17. Essential to life: coffee, vodka, cigarettes, chocolate, or . . .?
Hallucinogens. Because I find that coffee, nicotine and even Prozac have their limits. Seriously, what would any of us do without friends and family? They’re the calm harbor in the storms. Without that, you’re zip.
18. Environ of choice: city or country, and where on the map?
Near water and where there are seasons. But not ocean water because of course the oceans are rising and the lands are receding and when I pay for waterfront I don’t mean underwater-front, which would seriously crimp my fun. I mean can you imagine having to come up every couple of minutes for air? Now that’s an inconvenient truth.
19. What do you want to say to the leader of your country?

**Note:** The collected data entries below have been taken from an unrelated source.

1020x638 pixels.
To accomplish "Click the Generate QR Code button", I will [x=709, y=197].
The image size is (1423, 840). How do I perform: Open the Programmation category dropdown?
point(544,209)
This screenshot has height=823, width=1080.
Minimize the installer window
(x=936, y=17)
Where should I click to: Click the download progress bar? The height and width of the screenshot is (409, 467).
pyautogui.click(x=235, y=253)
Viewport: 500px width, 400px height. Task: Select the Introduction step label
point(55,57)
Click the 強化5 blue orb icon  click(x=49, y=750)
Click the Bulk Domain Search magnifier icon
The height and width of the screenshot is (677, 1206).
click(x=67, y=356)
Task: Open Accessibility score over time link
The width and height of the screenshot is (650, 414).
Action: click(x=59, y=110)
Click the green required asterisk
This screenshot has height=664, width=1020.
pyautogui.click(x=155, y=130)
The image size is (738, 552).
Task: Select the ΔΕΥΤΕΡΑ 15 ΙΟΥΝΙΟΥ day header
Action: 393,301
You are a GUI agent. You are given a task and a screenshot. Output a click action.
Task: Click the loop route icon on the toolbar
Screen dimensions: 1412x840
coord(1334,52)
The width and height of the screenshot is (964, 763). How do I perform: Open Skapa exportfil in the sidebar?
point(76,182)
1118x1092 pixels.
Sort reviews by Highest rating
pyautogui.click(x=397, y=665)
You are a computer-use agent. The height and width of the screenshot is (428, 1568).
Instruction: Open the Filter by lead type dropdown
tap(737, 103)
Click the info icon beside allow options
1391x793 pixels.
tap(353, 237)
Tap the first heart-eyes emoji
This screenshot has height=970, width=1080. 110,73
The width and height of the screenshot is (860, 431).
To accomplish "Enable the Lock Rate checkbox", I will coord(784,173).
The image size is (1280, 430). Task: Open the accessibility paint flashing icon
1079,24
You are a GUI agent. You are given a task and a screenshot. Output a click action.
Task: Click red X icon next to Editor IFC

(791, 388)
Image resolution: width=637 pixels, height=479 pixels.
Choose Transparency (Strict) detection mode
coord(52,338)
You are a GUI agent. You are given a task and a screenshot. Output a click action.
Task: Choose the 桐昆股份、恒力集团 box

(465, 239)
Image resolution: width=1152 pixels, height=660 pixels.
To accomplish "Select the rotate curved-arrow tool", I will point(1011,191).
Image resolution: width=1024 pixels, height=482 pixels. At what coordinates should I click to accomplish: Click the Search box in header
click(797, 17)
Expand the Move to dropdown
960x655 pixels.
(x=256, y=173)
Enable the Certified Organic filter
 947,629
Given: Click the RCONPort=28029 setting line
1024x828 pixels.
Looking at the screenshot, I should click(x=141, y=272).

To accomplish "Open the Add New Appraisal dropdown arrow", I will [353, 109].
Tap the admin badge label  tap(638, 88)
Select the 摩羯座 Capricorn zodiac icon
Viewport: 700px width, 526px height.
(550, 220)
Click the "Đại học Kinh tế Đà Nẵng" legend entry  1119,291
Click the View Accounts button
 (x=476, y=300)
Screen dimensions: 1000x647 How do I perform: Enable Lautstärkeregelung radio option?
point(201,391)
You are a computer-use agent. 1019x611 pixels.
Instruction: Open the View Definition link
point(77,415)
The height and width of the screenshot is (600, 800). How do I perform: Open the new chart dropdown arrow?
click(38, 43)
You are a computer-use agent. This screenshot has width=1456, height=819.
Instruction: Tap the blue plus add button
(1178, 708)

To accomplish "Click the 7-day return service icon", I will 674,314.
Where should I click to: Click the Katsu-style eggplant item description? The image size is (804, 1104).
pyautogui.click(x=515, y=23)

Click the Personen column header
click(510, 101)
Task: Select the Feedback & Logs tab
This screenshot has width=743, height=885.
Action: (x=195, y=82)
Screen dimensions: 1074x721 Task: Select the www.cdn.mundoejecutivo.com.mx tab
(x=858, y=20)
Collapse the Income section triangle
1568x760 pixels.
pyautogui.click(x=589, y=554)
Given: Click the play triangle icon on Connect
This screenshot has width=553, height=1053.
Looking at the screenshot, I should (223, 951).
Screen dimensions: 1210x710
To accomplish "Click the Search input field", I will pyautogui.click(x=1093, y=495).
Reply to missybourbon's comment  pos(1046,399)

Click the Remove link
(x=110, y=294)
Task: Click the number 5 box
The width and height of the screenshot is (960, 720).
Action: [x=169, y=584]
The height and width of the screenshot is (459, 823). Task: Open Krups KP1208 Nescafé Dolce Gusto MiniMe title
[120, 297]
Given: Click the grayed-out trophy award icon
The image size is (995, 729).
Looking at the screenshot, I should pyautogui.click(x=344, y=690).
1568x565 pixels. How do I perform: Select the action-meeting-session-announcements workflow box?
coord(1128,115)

Try harder—a lot harder. Surround yourself with people who do not agree with you and will challenge you on everything. Take all “yes people” and bury them in the family crypt. The only thing at stake is the world. Don’t have a personal life. Don’t sleep, don’t mess around, and don’t make jokes. Just work your ass off until we get this whole thing right.
20. Last but certainly not least, what are you working on, now?
I’ve got a great idea for a new novel, a series actually. There’s a young boy named Larry Rotter who lives in France and one day he learns he’s a wizard. Damn, that’s already taken. Okay, a new Camel Club is in the works. But for right now you’ll have to content yourself with learning The Whole Truth in a book of the same name. It’ll tell you precisely how to create the big lie, make the world believe it and amaze your friends and family. Oh, and also end life as we know it. But the publisher doesn’t like to highlight that part for obvious reasons. Enjoy.